« Mais pourquoi il m’invite lui ? » : Mareva Galanter et Helena Noguerra racontent comment elles ont échappé à des propositions indécentes dans leur…

Publié le 24 mai 2023 à 10:26
TMC
Invitées dans "Quotidien" ce mardi 23 mai, Mareva Galanter et Helena Noguerra se sont confiées sur les avances déplacées qu'elles recevaient de certains hommes alors qu'elles étaient âgées respectivement de 18 et 15 ans...

Cela fait plusieurs années que Mareva Galanter et Helena Noguerra partagent une grande amitié. Les deux femmes ont d’ailleurs collaboré sur le nouvel album de la Miss France 1999, intitulé Paris-Tahiti. Cette dernière interprète des chansons écrites par la comédienne belge, où il est notamment question du changement de vie de la native de Papeete lorsqu’elle a rejoint Paris à la fin des années 90 à l’âge de 18 ans. De son côté, Helena Noguerra a également connu une jeunesse mouvementée, puisqu’elle a quitté la Belgique à 15 ans pour s’installer à New-York et débuter une carrière de mannequin.

En plus de devoir s’adapter à un quotidien mouvementé dans une nouvelle ville à un très jeune âge, Mareva Galanter et Helena Noguerra ont en plus dû faire face à plusieurs propositions déplacées de certains hommes.
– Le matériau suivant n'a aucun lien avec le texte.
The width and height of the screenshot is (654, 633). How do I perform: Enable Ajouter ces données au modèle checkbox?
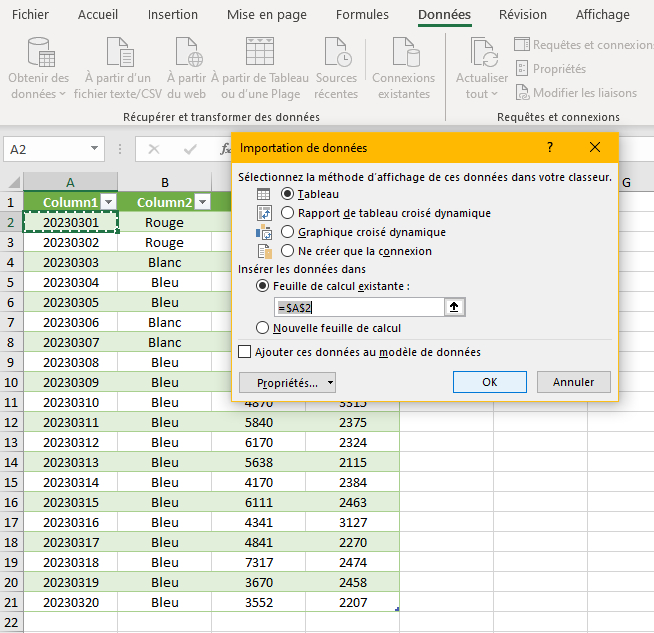pyautogui.click(x=245, y=352)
Ainsi, lorsque Yann Barthès leur demande comment elles ont fait pour "échapper aux mecs toxiques", les deux amies ont partagé chacune leur technique : "Moi j’avais la littérature. J’aimais lire et je restais avec mes livres à la maison. La littérature m’a sauvée", confie dans un premier temps Helena Noguerra, qui recevait des invitations d’hommes beaucoup plus âgés qu’elle alors qu’elle n’avait que 15 ans. "Quand on m’ invitait à des drôles de week-ends, les messieurs, les patrons d’agences qui étaient très beaux gosses parfois, disaient : ‘Viens ce week-end si tu t’ennuies, dans ma villa’. Et je photographiais la villa, je voyais des messieurs, même s’ils avaient 30 ans je les voyais vieux, avec des cigares, des filles qui bougeaient. Je me disais : ‘Kundera (Milan Kundera, auteur tchèque, ndlr) dans ma chambre, ça va être super. Je n’y allais pas. Je ne me sentais pas en danger, attention. Mais c’était l’instinct. C’est vrai que j’avais Kundera qui m’attendait et ça n’avait pas de prix."
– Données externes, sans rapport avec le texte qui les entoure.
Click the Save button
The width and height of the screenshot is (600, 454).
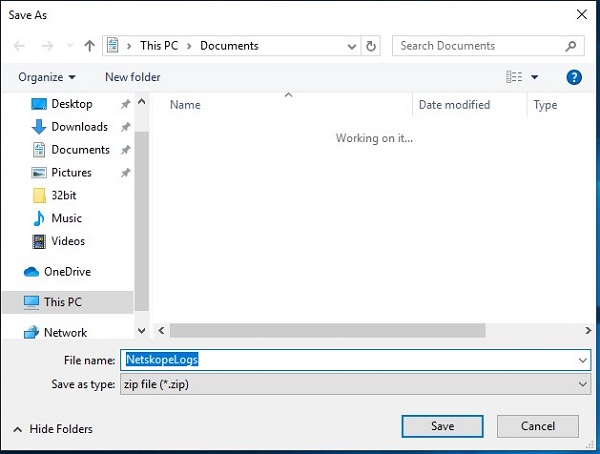(x=442, y=426)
Des propos dans lesquelles se retrouve Mareva Galanter : "Je découvrais un monde qui n’était pas le mien, qui n’était pas ma culture ni mon environnement. Donc effectivement, des trucs un peu bizarres, on les sent un peu, on se dit : ‘Mais pourquoi il m’invite lui ? Pourquoi il me propose de partir en week-end ?’ Honnêtement, je n’ai pas été souvent amenée à avoir ce genre de situations mais quand ça s’est présenté à moi, je me disais : ‘Non, qu’est-ce que je vais faire là-bas, ça me paraît ridicule, puis je ne les connais pas, je n’ai pas envie’." Celle qui partage la vie d’Arthur estime que son enfance passée à Tahiti l’a aidée à passer outre : "Je suis quelqu’un d’assez sauvage en plus donc je pense que ça m’a préservée. Ma culture du bout du monde a fait que j’étais différente et que je n’avais pas l’ambition d’aller à tout prix dans des choses qui ne me ressemblaient pas et qui allaient peut-être me perdre donc je suis restée fidèle à qui j’étais, toujours."